- [WHAT YOU HAVE TO DO]:
Extend the public comment below on the National Academies of Sciences' planned climate assessment, beginning after its final sentence.

Submitted August 27, 2025
H. Sterling Burnett, Ph.D.
Director of the Arthur B. Robinson Center on Climate and Environmental Policy
The Heartland Institute
Anyone should welcome the National Academies of Sciences (NAS) engaging in an honest assessment of the state of the climate, the effects of greenhouse gases on it, and what potential impacts might realistically be expected to occur, both positively and negatively, should atmospheric greenhouses gases continue rising on realistic concentration pathways.
Unfortunately, the timing of the NAS’s decision to produce such a report, and the short time frame it has given itself to form a committee and produce the assessment, leads one to conclude this is more of a political exercise: an effort to undermine the recent Department of Energy energy’s recent report, “A Critical Review of Impacts of Greenhouse Gas Emissions on the U.S. Climate,” and derail the U.S. Environmental Protection Agency’s decision to withdraw its endangerment finding as not supported by law under the Clean Air Act. Based on the makeup of the NAS’s provisional committee, this effort resembles the recent attribution studies that are so much in vogue. Attribution studies are not science; rather, they assume climate change has contributed to some damaging event and with that assumption in hand, the authors of the report use computer models to compare imaginary counterfactual worlds without increases in greenhouse gases, to those with greenhouse gases. The models don’t consider other factors and show no recognition of similar historical events and what drove them.

- [LISTING]:
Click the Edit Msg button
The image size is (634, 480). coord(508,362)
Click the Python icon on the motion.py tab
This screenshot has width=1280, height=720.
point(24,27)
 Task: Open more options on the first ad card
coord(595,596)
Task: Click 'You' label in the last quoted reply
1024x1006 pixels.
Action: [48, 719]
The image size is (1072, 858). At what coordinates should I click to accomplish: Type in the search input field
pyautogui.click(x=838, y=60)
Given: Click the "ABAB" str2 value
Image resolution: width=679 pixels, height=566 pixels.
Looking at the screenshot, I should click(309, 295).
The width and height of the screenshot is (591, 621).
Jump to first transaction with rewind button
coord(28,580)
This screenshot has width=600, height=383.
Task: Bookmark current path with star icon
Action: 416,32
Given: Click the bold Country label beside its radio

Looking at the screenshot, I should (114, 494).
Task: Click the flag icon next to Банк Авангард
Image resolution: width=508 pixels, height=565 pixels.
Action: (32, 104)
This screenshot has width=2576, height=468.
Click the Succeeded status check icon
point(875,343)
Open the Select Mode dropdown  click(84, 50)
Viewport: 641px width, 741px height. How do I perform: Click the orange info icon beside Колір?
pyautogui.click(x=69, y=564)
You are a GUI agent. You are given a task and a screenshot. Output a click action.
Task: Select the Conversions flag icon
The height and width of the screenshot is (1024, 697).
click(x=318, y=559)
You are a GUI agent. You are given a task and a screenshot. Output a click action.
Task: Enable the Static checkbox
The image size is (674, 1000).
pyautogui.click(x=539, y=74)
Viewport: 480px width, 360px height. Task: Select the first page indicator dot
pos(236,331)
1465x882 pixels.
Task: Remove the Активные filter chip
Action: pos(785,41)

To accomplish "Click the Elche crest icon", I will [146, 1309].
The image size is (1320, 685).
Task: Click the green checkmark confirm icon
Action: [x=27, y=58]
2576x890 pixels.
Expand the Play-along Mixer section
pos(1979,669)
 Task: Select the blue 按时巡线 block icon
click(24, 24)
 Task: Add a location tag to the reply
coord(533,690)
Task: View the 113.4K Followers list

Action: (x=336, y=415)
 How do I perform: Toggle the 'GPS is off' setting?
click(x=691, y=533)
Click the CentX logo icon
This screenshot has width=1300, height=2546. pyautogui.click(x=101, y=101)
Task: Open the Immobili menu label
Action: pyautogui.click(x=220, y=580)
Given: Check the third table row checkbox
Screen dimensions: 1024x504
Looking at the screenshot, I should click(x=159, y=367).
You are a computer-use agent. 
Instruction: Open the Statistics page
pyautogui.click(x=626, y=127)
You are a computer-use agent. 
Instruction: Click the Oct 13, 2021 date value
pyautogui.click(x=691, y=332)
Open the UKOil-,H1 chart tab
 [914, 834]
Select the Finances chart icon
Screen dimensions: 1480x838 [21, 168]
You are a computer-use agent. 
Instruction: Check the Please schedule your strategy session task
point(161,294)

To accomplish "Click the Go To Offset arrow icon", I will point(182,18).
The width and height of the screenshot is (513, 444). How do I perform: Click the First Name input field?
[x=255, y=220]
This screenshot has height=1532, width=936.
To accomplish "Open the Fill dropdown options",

- [ANSWER BELOW]:
If the NAS report is not just to be an exercise in the logical fallacy of affirming the consequent, then it must address issues raised for decades by parties who, examining the data, available evidence, admitted weaknesses in climate models, and biases inherent in ground level temperature measurements, many of which have been raised and discussed in the DOE report. The NAS’s report should also acknowledge that climate change, and any policies implemented to mitigate it, have and will continue to result in both benefits and costs. Any legitimate theoretical or real-world policy response to any purported threats forecast as likely to result from climate change, must acknowledge the real and tangible costs of actions to prevent it that are also likely to occur. An honest accounting of both the benefits and costs of climate action, the timelines involved, giving appropriate consideration to future expected economic growth and a realistic discount rate, as well as the realistically expected impact of these policies on reducing future temperature rise, and any ancillary proposed secondary effects of such, like slowing sea level rise or reducing the frequency of extreme weather events such as droughts, floods, hurricanes, etc…, is critical to an honest assessment, of actions to prevent climate change regardless of what is driving it.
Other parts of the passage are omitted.